━━━━━ DATASET ENTRIES ━━━━━

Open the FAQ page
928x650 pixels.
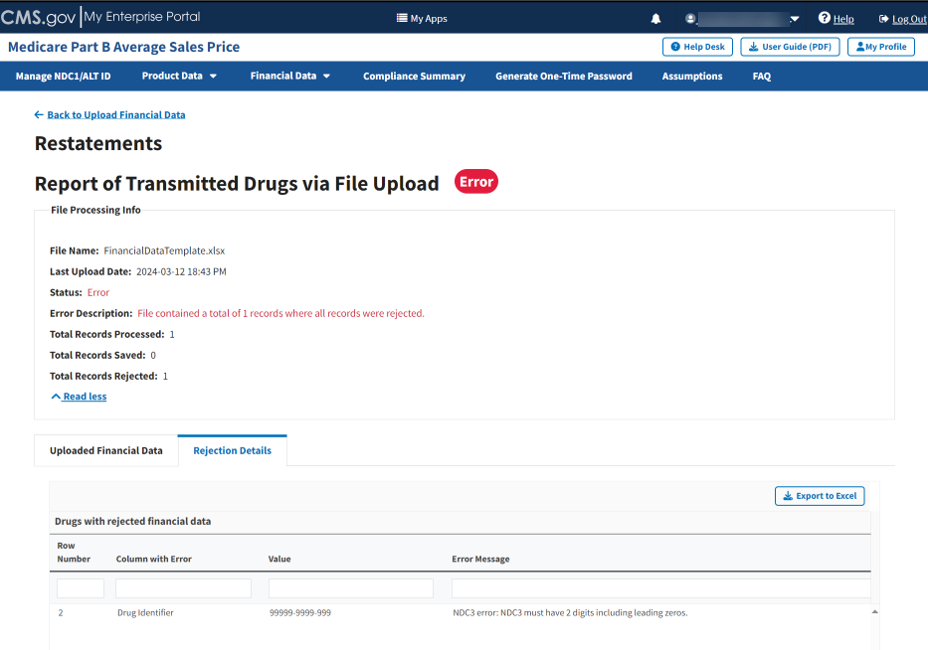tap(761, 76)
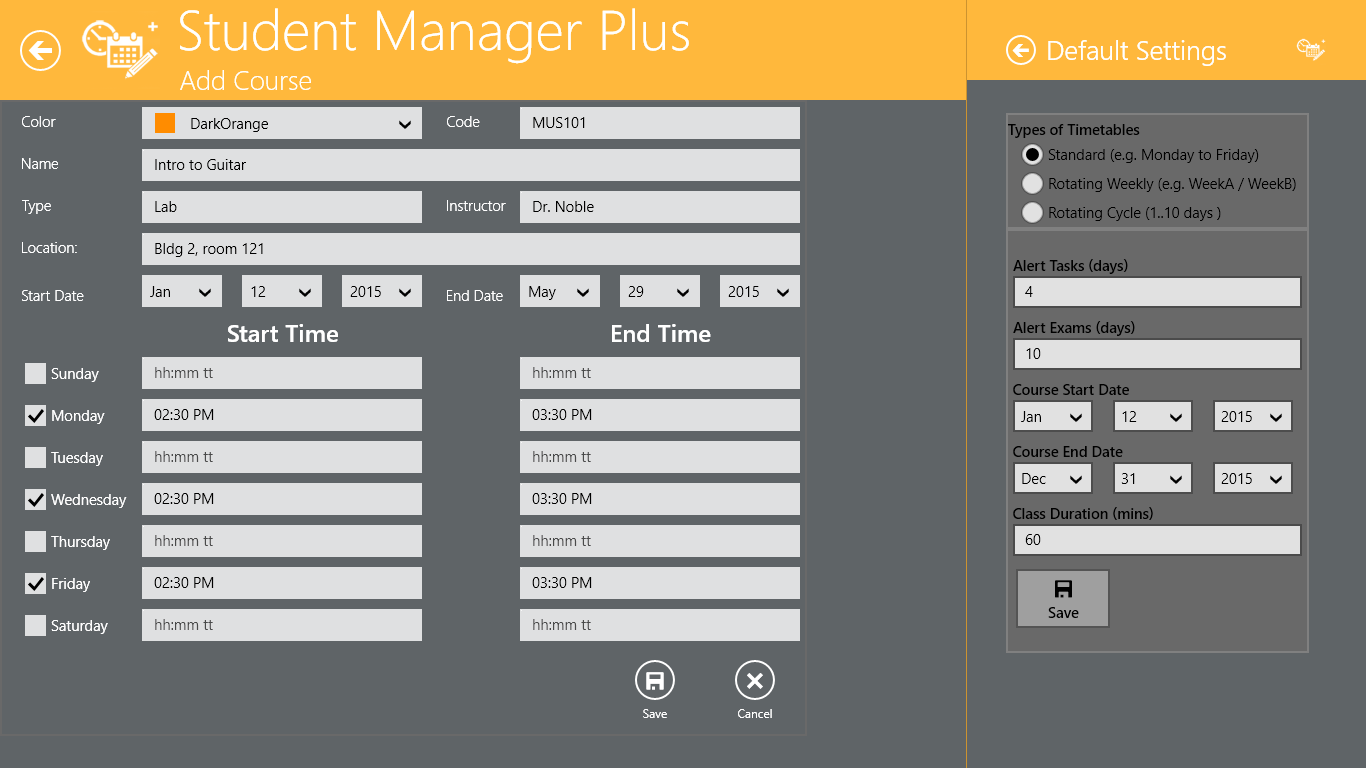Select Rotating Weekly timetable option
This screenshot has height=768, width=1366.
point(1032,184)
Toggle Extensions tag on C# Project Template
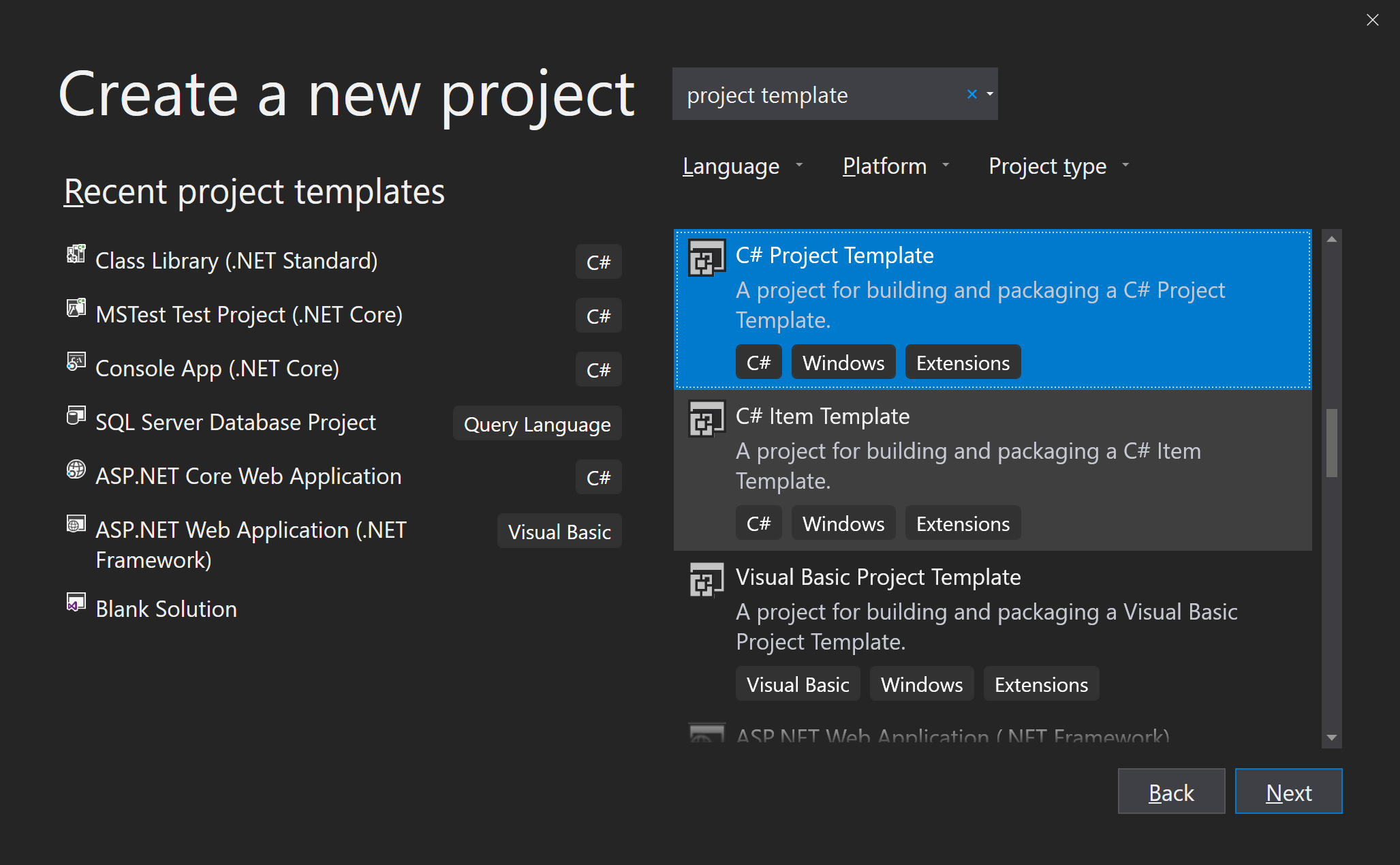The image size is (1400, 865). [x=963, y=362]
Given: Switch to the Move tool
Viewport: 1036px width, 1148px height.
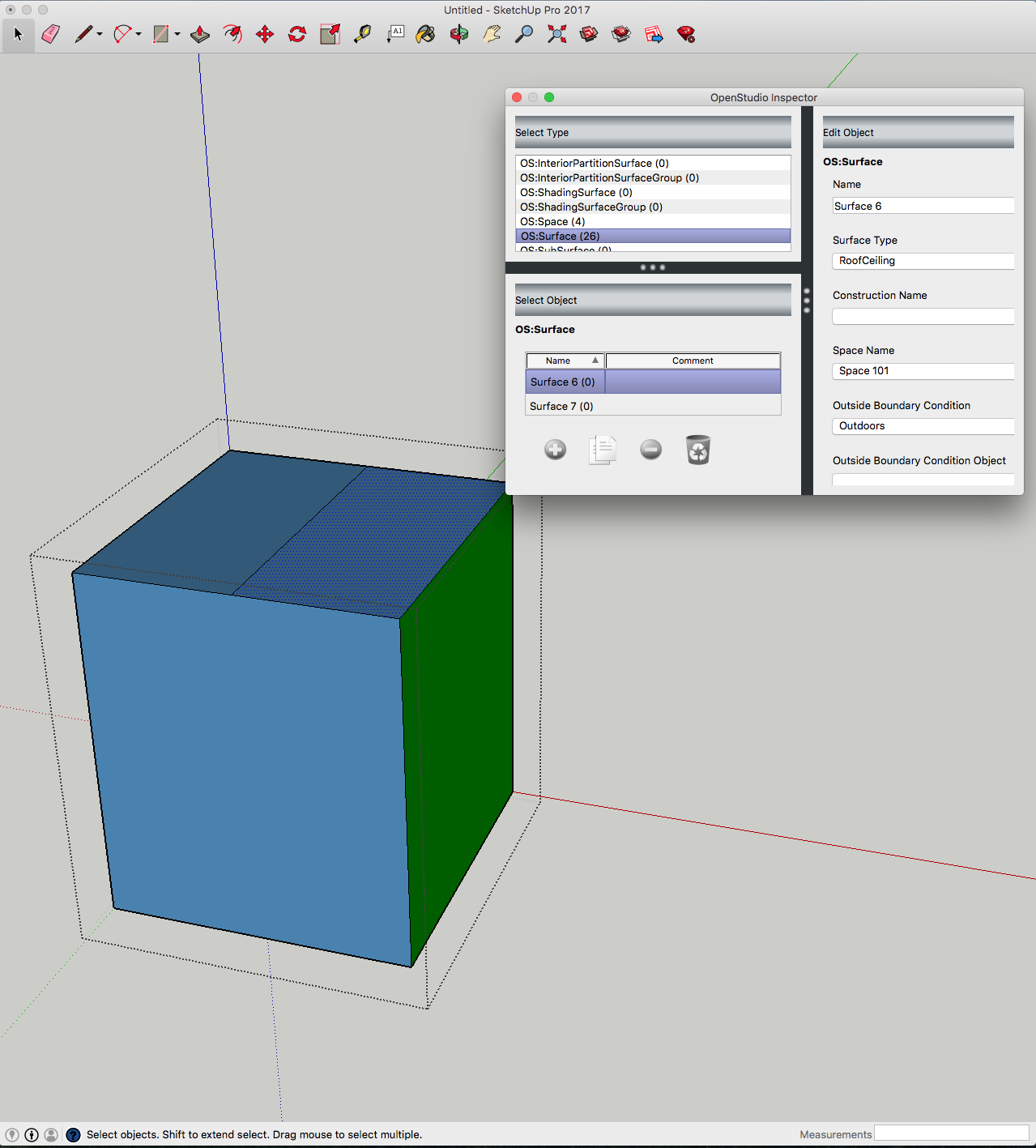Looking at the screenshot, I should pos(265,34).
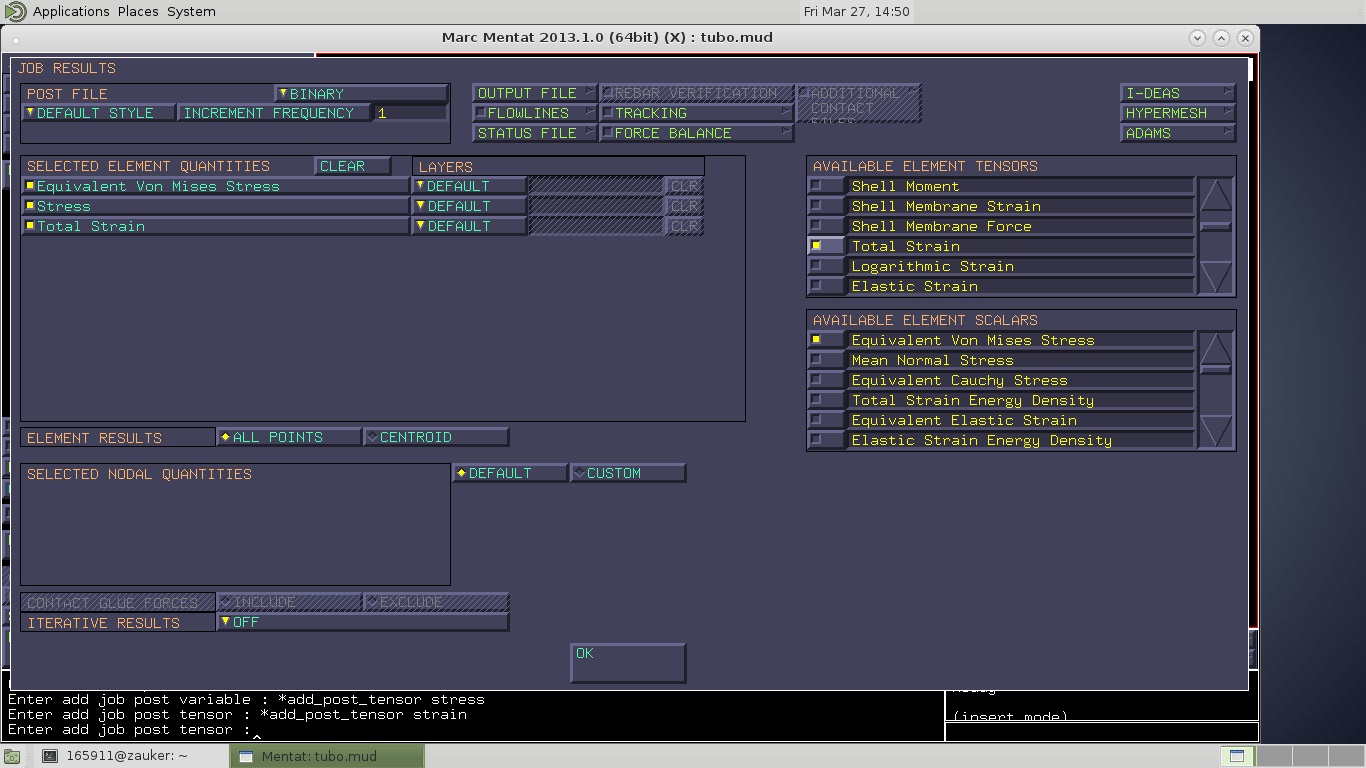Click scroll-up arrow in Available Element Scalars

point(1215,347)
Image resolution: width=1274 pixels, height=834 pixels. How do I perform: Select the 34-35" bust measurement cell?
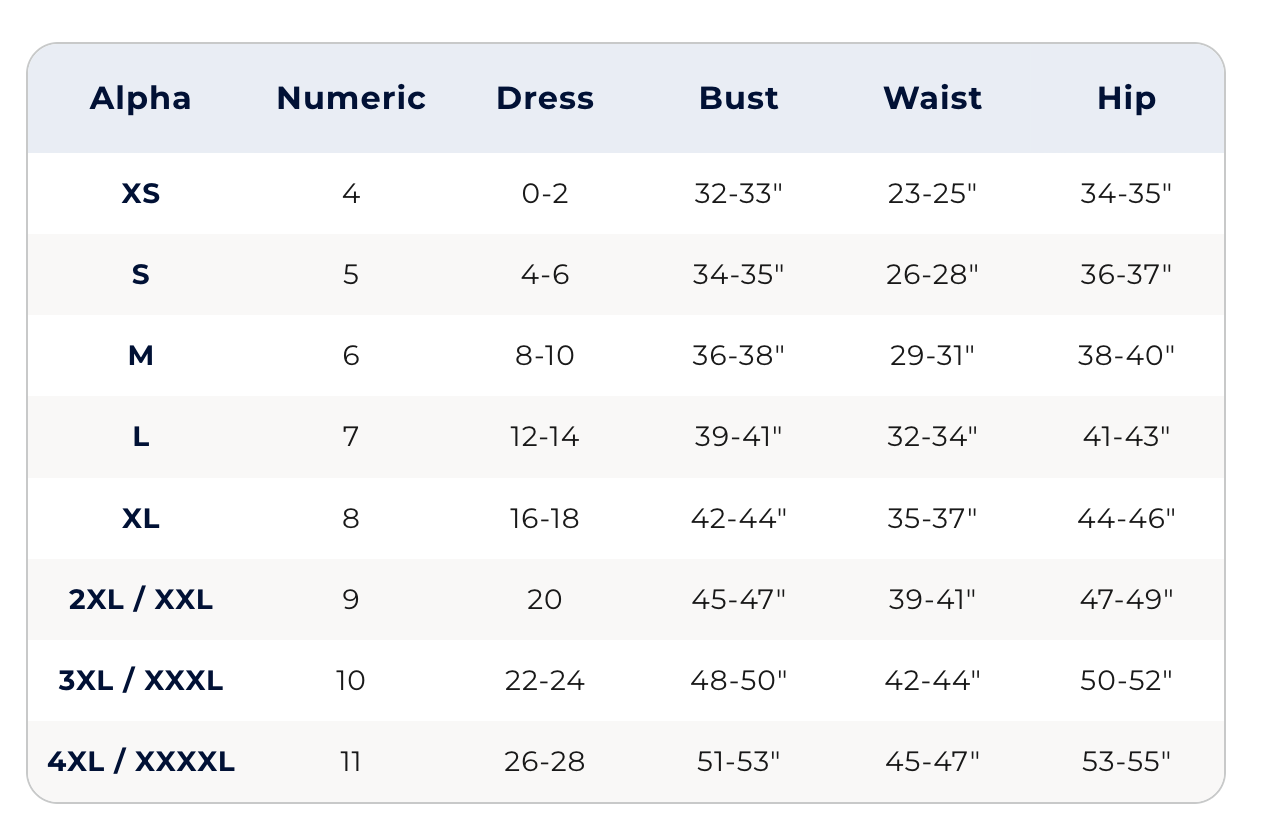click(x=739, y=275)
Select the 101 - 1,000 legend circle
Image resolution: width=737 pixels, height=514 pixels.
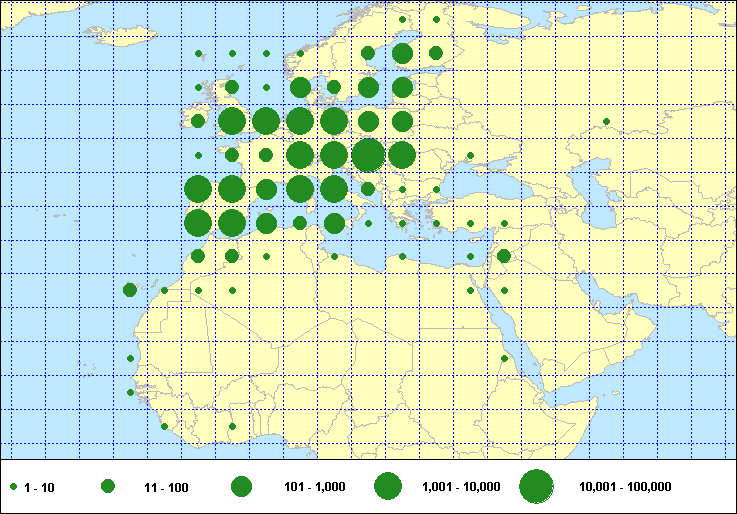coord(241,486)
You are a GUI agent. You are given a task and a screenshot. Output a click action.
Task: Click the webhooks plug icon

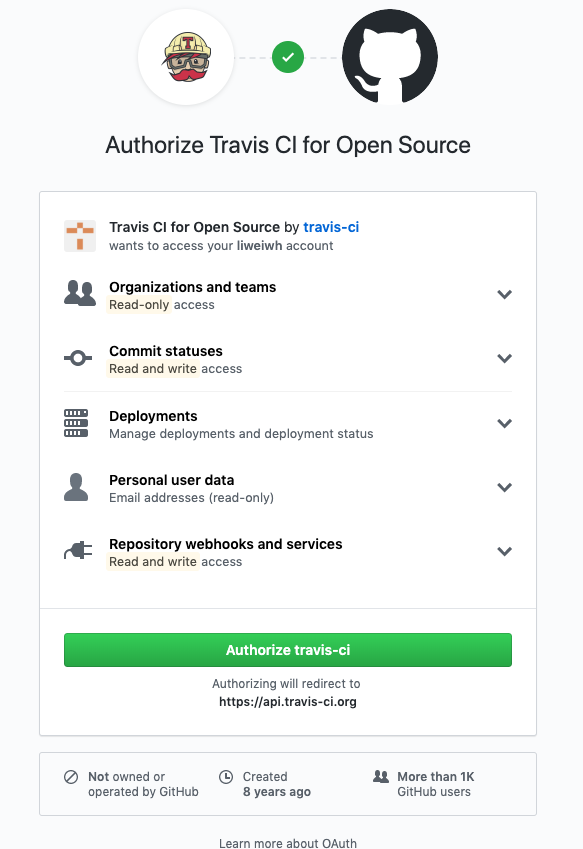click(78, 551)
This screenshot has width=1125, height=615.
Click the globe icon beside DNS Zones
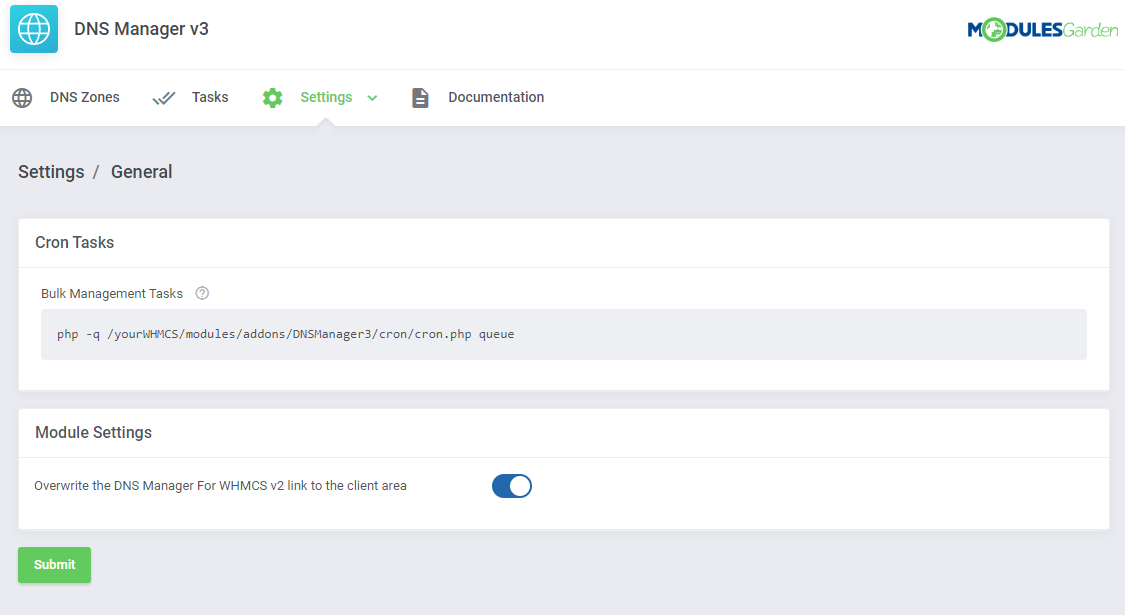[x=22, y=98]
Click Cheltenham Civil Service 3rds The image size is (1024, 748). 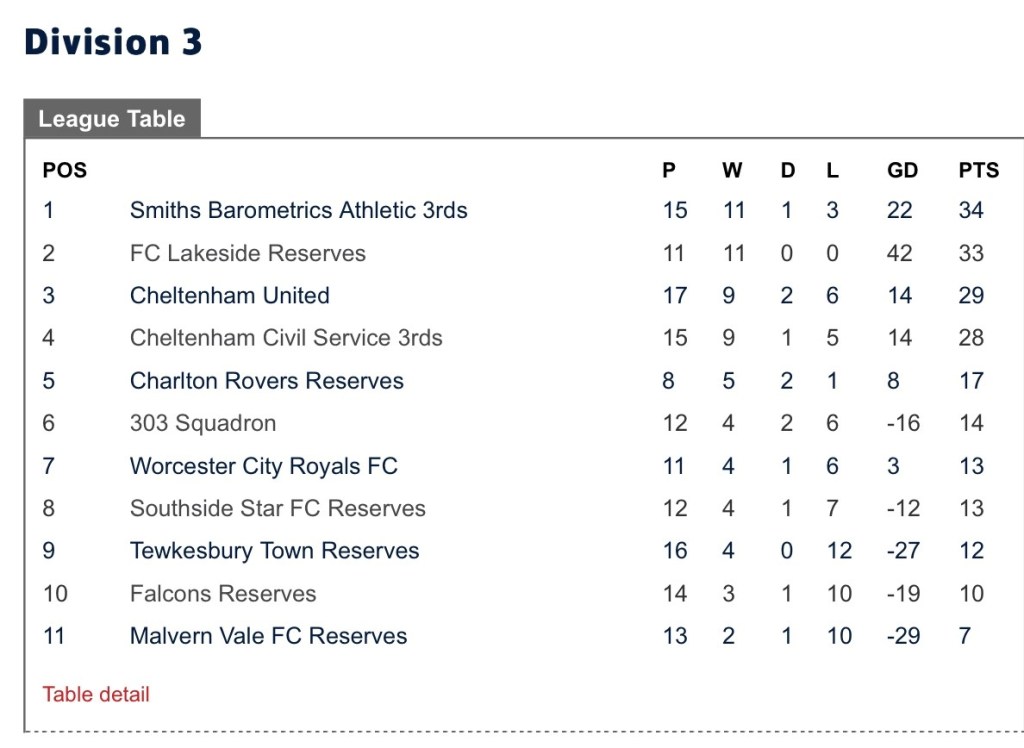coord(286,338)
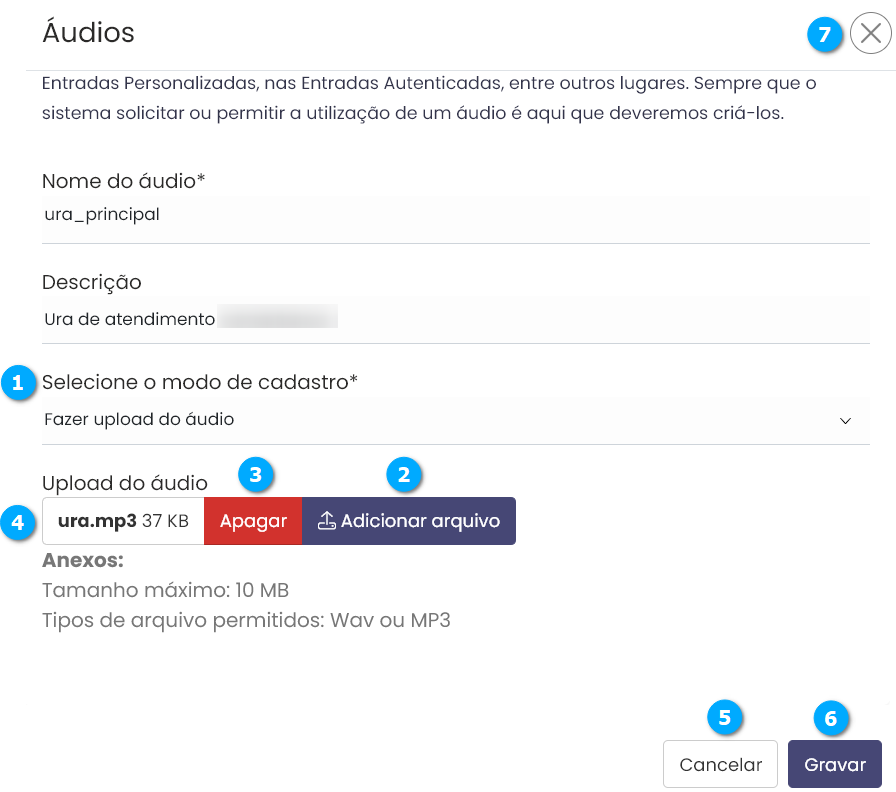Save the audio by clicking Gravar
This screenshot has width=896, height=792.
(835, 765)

━━━━━

◆ **YOUR TASK**:
Print exactly the first line of the entries and every line after it through the one that contains "This screenshot has width=1125, height=615.", leaving the pictures out.

◆ **RESULT OF THE EXERCISE**:
Open the FAQ page
928x650 pixels.
tap(761, 76)
Select Rotating Weekly timetable option
This screenshot has height=768, width=1366.
point(1032,184)
Toggle Extensions tag on C# Project Template
The image size is (1400, 865). [x=963, y=362]
Given: Switch to the Move tool
Viewport: 1036px width, 1148px height.
Looking at the screenshot, I should pos(265,34).
Click scroll-up arrow in Available Element Scalars

point(1215,347)
Image resolution: width=1274 pixels, height=834 pixels. How do I perform: Select the 34-35" bust measurement cell?
click(x=739, y=275)
Select the 101 - 1,000 legend circle
Image resolution: width=737 pixels, height=514 pixels.
coord(241,486)
You are a GUI agent. You are given a task and a screenshot. Output a click action.
Task: Click the webhooks plug icon

click(78, 551)
This screenshot has width=1125, height=615.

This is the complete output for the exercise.